● Task to carry out
Copy each line below without leaving any out.

### Data in this exercise ###

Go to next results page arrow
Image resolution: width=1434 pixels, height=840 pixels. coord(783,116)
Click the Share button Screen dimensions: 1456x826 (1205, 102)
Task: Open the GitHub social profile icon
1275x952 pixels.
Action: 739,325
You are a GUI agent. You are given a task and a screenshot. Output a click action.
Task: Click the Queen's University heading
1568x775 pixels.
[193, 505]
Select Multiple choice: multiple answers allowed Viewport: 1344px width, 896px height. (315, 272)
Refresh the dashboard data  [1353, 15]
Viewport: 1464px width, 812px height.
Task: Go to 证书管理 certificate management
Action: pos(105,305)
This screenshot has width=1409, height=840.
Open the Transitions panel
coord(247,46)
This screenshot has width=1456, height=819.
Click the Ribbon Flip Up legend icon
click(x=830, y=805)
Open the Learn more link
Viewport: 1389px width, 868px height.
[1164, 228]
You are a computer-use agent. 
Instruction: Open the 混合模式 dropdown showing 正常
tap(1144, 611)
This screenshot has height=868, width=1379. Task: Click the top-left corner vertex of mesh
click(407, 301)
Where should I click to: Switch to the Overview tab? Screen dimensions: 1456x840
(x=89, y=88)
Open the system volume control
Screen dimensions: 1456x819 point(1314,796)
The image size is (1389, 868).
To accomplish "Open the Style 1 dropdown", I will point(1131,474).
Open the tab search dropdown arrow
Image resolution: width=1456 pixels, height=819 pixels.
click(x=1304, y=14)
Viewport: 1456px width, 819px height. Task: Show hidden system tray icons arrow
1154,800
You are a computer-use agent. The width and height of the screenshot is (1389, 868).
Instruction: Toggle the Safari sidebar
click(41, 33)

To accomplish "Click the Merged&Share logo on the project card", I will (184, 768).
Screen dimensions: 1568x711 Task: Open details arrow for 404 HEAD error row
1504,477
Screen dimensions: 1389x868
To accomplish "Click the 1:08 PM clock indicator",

###

● Output
Go to next results page arrow
Image resolution: width=1434 pixels, height=840 pixels. coord(783,116)
Click the Share button Screen dimensions: 1456x826 (1205, 102)
Task: Open the GitHub social profile icon
1275x952 pixels.
Action: 739,325
You are a GUI agent. You are given a task and a screenshot. Output a click action.
Task: Click the Queen's University heading
1568x775 pixels.
[193, 505]
Select Multiple choice: multiple answers allowed Viewport: 1344px width, 896px height. (315, 272)
Refresh the dashboard data  [1353, 15]
Viewport: 1464px width, 812px height.
Task: Go to 证书管理 certificate management
Action: pos(105,305)
This screenshot has width=1409, height=840.
Open the Transitions panel
coord(247,46)
This screenshot has width=1456, height=819.
Click the Ribbon Flip Up legend icon
click(x=830, y=805)
Open the Learn more link
Viewport: 1389px width, 868px height.
[1164, 228]
You are a computer-use agent. 
Instruction: Open the 混合模式 dropdown showing 正常
tap(1144, 611)
This screenshot has height=868, width=1379. Task: Click the top-left corner vertex of mesh
click(407, 301)
Where should I click to: Switch to the Overview tab? Screen dimensions: 1456x840
(x=89, y=88)
Open the system volume control
Screen dimensions: 1456x819 point(1314,796)
The image size is (1389, 868).
To accomplish "Open the Style 1 dropdown", I will point(1131,474).
Open the tab search dropdown arrow
Image resolution: width=1456 pixels, height=819 pixels.
click(x=1304, y=14)
Viewport: 1456px width, 819px height. Task: Show hidden system tray icons arrow
1154,800
You are a computer-use agent. The width and height of the screenshot is (1389, 868).
Instruction: Toggle the Safari sidebar
click(41, 33)

To accomplish "Click the Merged&Share logo on the project card", I will (184, 768).
Screen dimensions: 1568x711 Task: Open details arrow for 404 HEAD error row
1504,477
Screen dimensions: 1389x868
To accomplish "Click the 1:08 PM clock indicator",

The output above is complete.